"Sure. Dead right. The latest invention for toughs to hand out murder with. The police don't figger there's six of them in Leaping Horse."
"I brought one with me this trip. They're quick an' handy. But—that?"
"That?" Bill held the bullet poised, gazing at it while he spoke. "I dug that out of that boy's lung. There's another of 'em, I guess. The police have that. They dug theirs out of the woodwork right behind where young Alec was standing. It was that opened his head out. Those two shots handed him his dose. And the other feller—why, the other feller was armed with a forty-five Colt."
There was nothing dramatic in the manner of the statement. Bill spoke with all his usual calm. He was merely stating the facts which had been revealed at the investigation.

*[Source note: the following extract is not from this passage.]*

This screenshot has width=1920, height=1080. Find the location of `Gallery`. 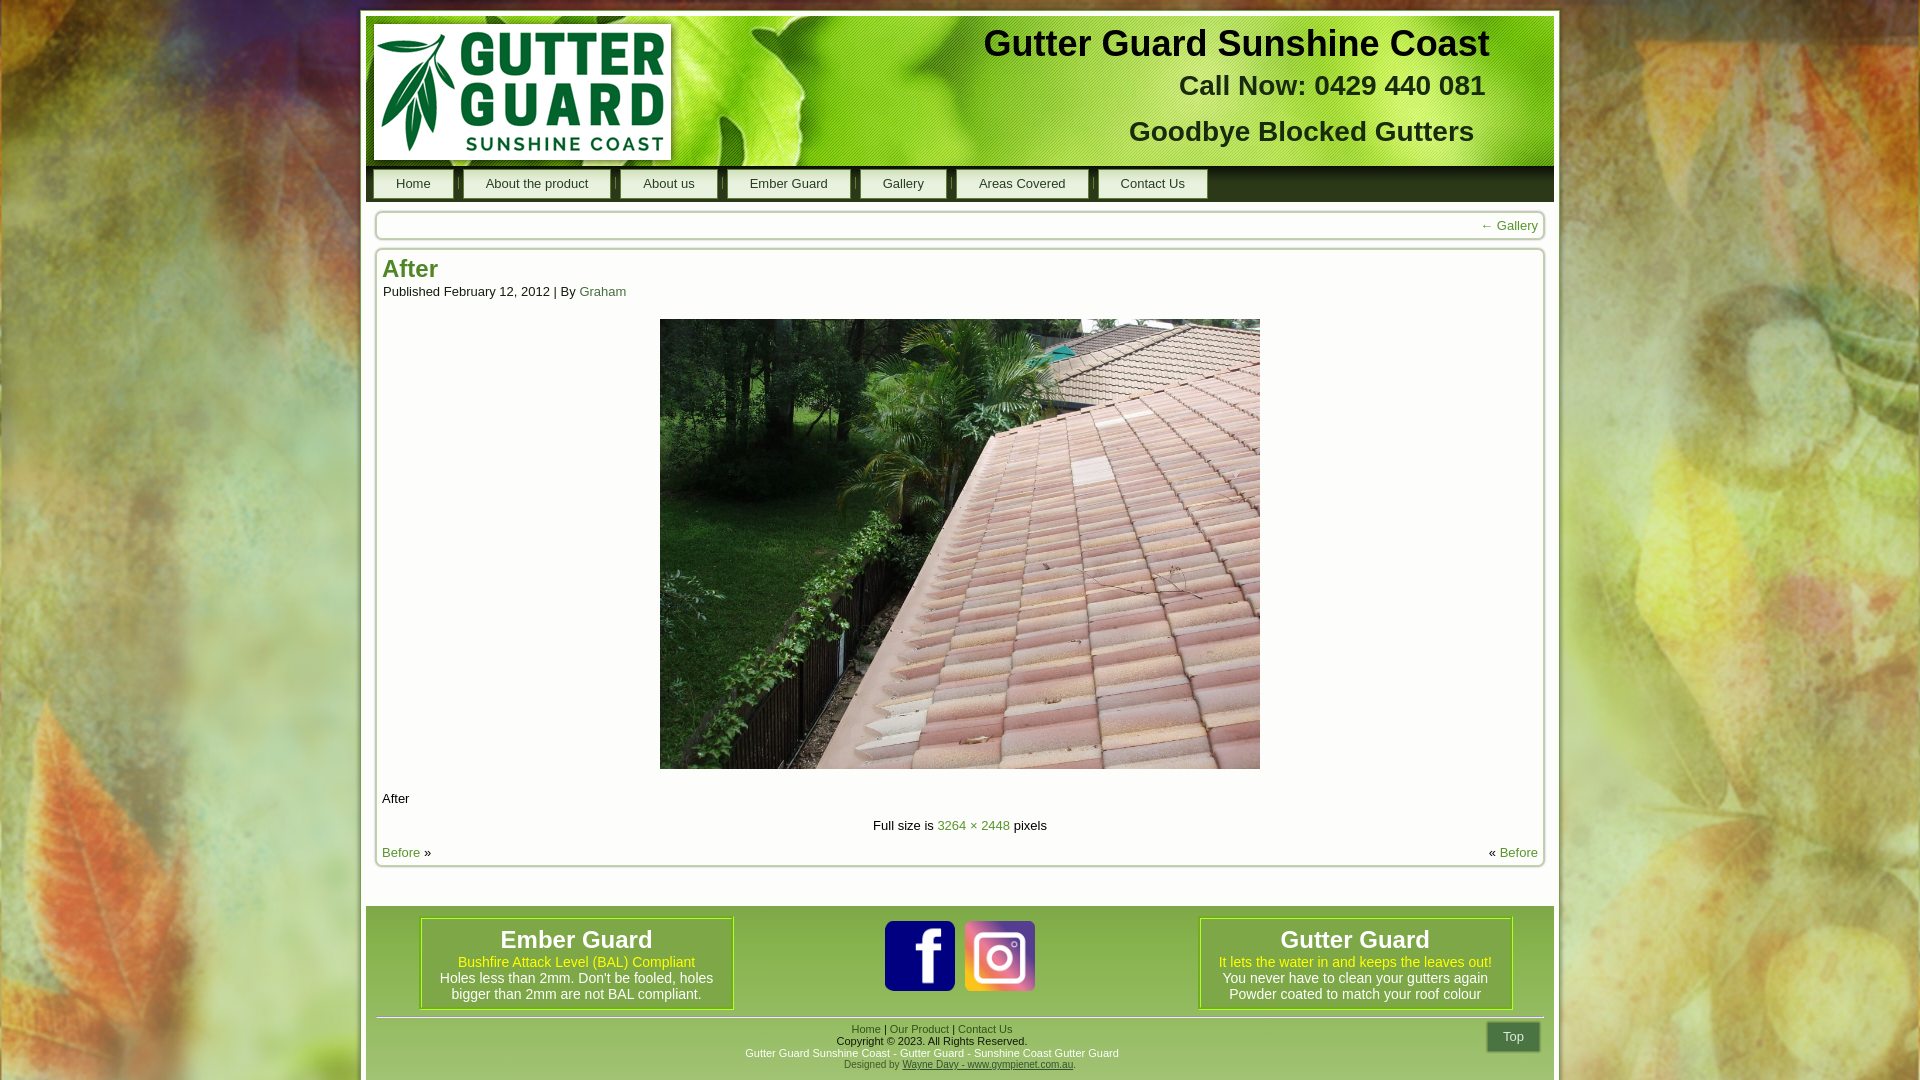

Gallery is located at coordinates (904, 184).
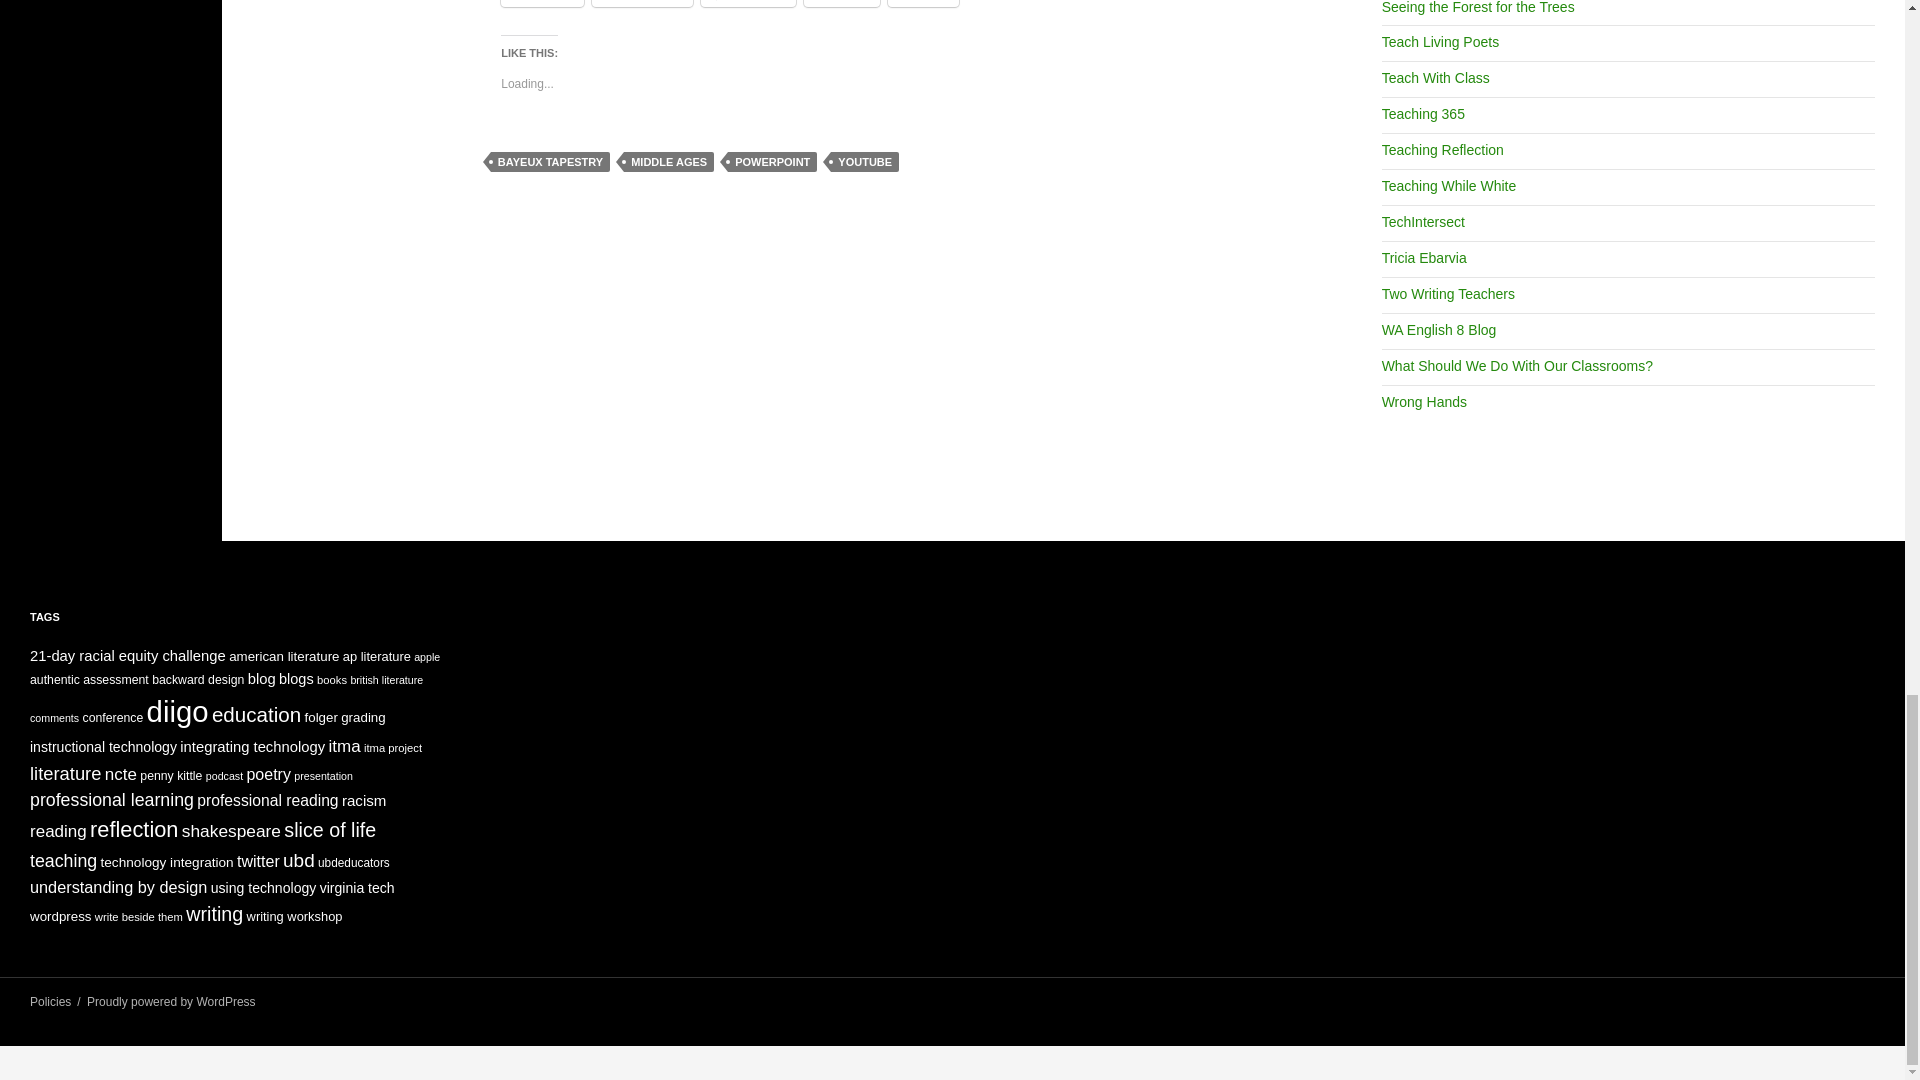  I want to click on BAYEUX TAPESTRY, so click(550, 162).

Kars' only outward sign was a stirring of his great body. The significance had penetrated deeply. He realized the necessity of his friend's note.
Bill went on.
"If we'd only seen it all," he regretted. "If we'd seen the shots fired, we'd have been a deal wiser. I'm figgering if we hadn't quit our seats we'd have been wise—much wiser. But we quit them, and it's no use figgering that way. The police have been reconstructing. They're reconstructing right now. There's a thing or two stands right out," he went on reflectively. "And they're mostly illuminating. First Alec was quicker with his gun than the other feller. He did that 'gunman' up like a streak of lightning. He didn't take a chance. Where he learned his play I can't think. There was a dash of his father in what he did. And he'd have got away with it if—it hadn't been for the automatic from somewhere else. The 'gunman' drew on him first. That's clear. A dozen folk saw it. He'd boosted Alec and his dame in the dance, and stretched Maude on the floor. And he did it because he meant to. It was clumsy—which I guess was meant, too. I don't reckon it looked like anything but a dance hall scrap. That's where we see Pap in it. The 'gunman' got his dose in the pit of his bowels, and a hole in his heart, while his own shots went wide, and spoiled some of the gold paint in the decorations. The police tracked out both bullets that came from his gun. But the automatic?"
He drew a deep breath pregnant with regret.
"It came from a distant point," he went on, after a pause. "There's folks reckon it came from one of the boxes opposite where we were sitting. How it didn't get some of the crowd standing around keeps me guessing. The feller at the end of that gun was an—artist. He was a jewel at the game. And it wasn't Pap. That's as sure as death. Pap was standing yarning to a crowd at the bar when all the shots were fired. And the story's on the word of folks who hate him to death. We can't locate a soul who saw any other gun pulled. I'd say Pap's got Satan licked a mile.
"Say, John," he went on, after another pause, "it makes this thing look like a sink without any bottom for the dollars you reckon to hand out chasing it up. The boy's out. And Pap's tracks—why, they just don't exist. That's all. It looks like we've got to stand for this play the same as we have to stand for most things Pap and his gang fancy doing. I'm beat to death, and—sore. Looks like we're sitting around like two sucking kids, and we can't do a thing—not a thing."